Jinzai Foods Group deepens China’s seafood ties with Kenya

Jinzai sent its first Kenyan anchovies to China last year
A representative of Jinzai Foods Group at the opening of the Huawen Food (Kenya) Limited facility in Shimoni, Kwale, Kenya
A representative of Jinzai Foods Group at the opening of the Huawen Food (Kenya) Limited facility in Shimoni, Kwale, Kenya | Photo courtesy of Kenya News Agency
4 Min

Chinese snack food maker Jinzai Foods Group has been honored by the Chinese government for promoting Sino-African trade.

Jinzai Foods Group, which opened an anchovy processing plant in Shimoni a port town in southern Kenya near the Tanzanian border in 2023 through its Huawen Foods Kenya subsidiary, was one of 10 firms awarded special recognition at the recent Belt and Road National Firms Conference in Changsha, China. Jinzai Foods Group Head Liu Zhi Yong was also honored at the event, which was organized by the Belt and Road Initiative Chamber of Commerce.

Speaking at the conference, Willy Bate, Kenya’s ambassador to China, said he had intervened with Kenyan Customs authorities to ensure an efficient supply chain for Jinzai’s sourcing operations in Kenya.

After securing an export license from the Kenyan government, Jinzai sent its first Kenyan anchovies to China last year. At a ceremony commemorating the milestone, Huawen Foods Kenya Managing Director Liu Zhiyong praised the work completed by local officials to facilitate his company’s operations in Kenya.

"We are happy to be in Kwale providing work opportunities to the local people. This is the first batch of exports to China, and we hope for win-win economic and trade cooperation between China and Kenya," Zhiyong said, according to The Star. "China has a population of 1.4 billion people, and anchovies are mostly used in making snacks. We can, therefore, say that this type of business has a profit margin which is unbelievable, and that’s what made us venture into this business."

Zhiyong said his firm is providing local fishermen training on modern vessels and on usage of modern processing technology and equipment as a means of maximizing production and profits. He also said his company planned to introduce better fishing methods and storage equipment to continue to improve the quality of local catch.

Jinzai Foods now claims it sells 1.3 billion units per year of its Xiaoyu sealed snack packs, which feature the anchovies, across China. Building on that business, the company has announced it will expand its aquaculture and fisheries sourcing operations in Kenya via the planned China-Africa Kenya Fishery Industrial Park.

Kenya is heavily reliant on Chinese seafood and other imports, as Chinese manufactured goods dominate African markets; however, semi-processed Chinese seafood has undercut local producers on price.

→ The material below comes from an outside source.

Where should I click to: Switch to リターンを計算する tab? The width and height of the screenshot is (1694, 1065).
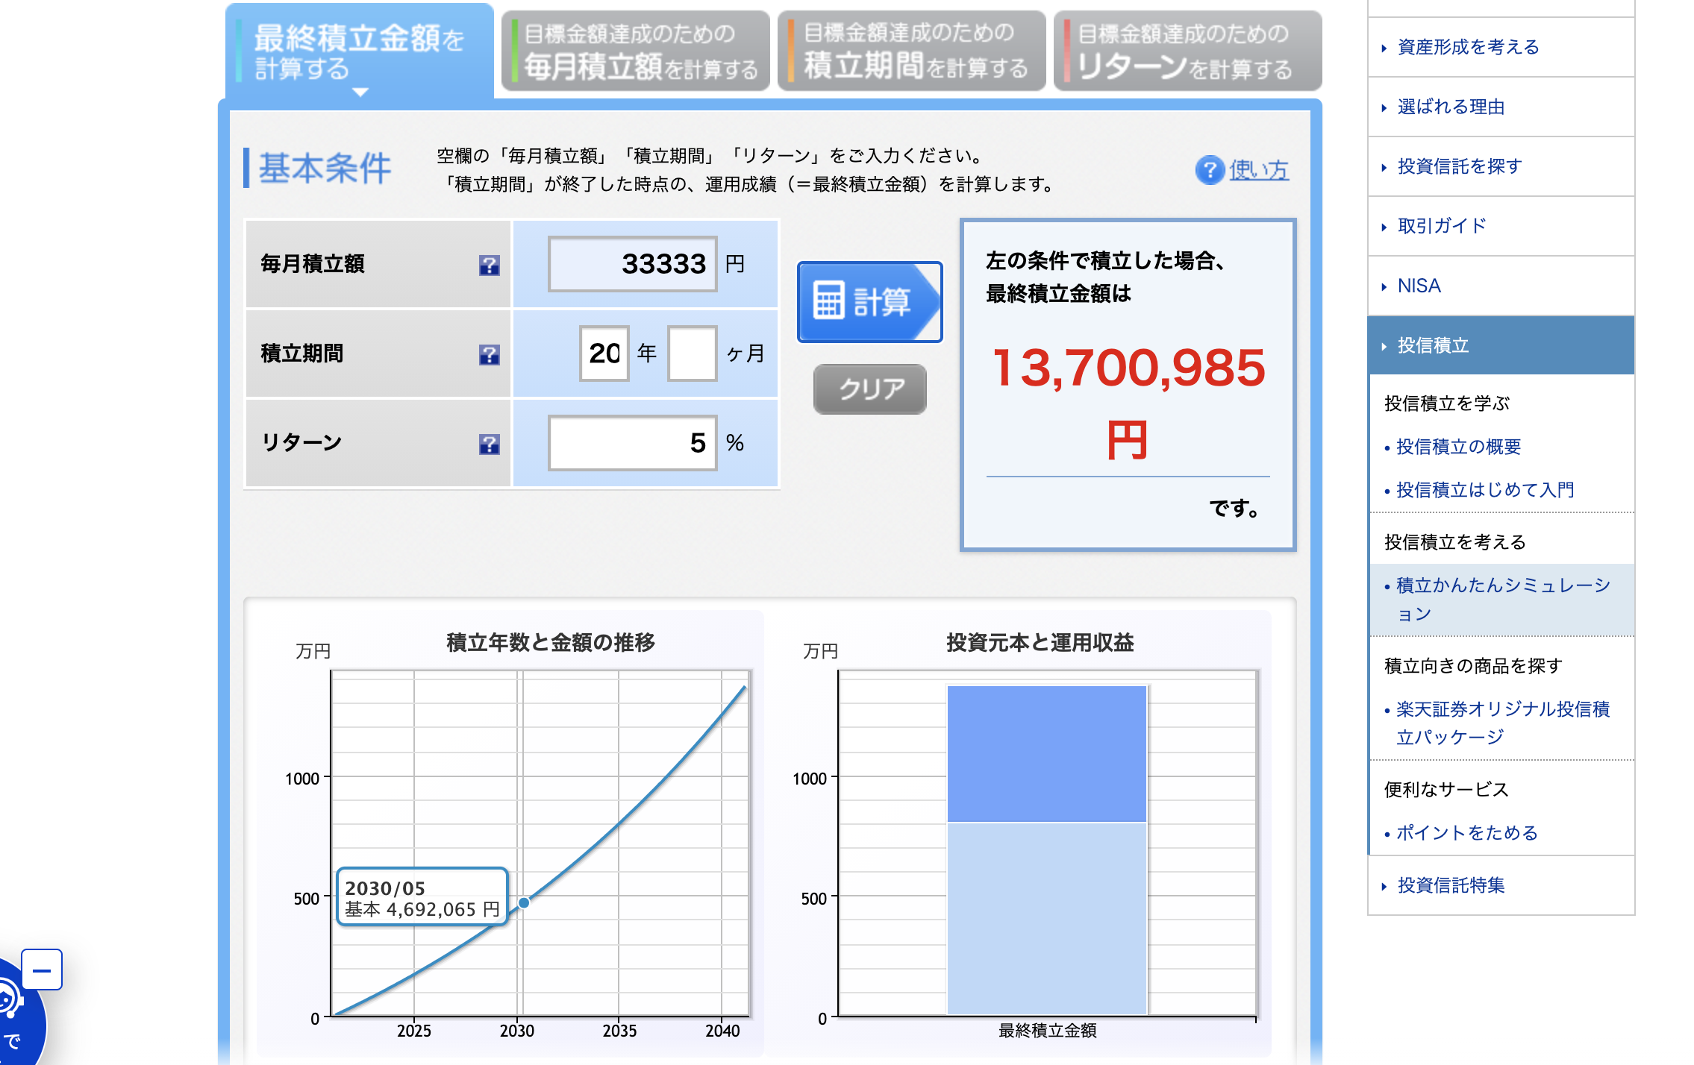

In response, last year, several members of Kenya’s parliament sought to introduce a levy on Chinese seafood imports an effort that has thus far been unsuccessful. In 2021, the country’s government backed away from a proposed outright ban on Chinese fishery imports, with then-Kenya Agriculture Minister Peter Munya expressing concern the country had insufficient local supply to make up for lost Chinese imports.

China imported CNY 16.1 billion (USD 2.3 billion, EUR 2 billion) worth of African agri-food and seafood products in the first five months of 2023, up 26.5 percent year over year. Yet the figure is modest in the context of the shipments from China’s major suppliers of agricultural commodities. Brazil exported USD 78 billion (USD 10.9 billion, EUR 9.3 billion) worth of grain, oilseeds, and meat products to China in 2022.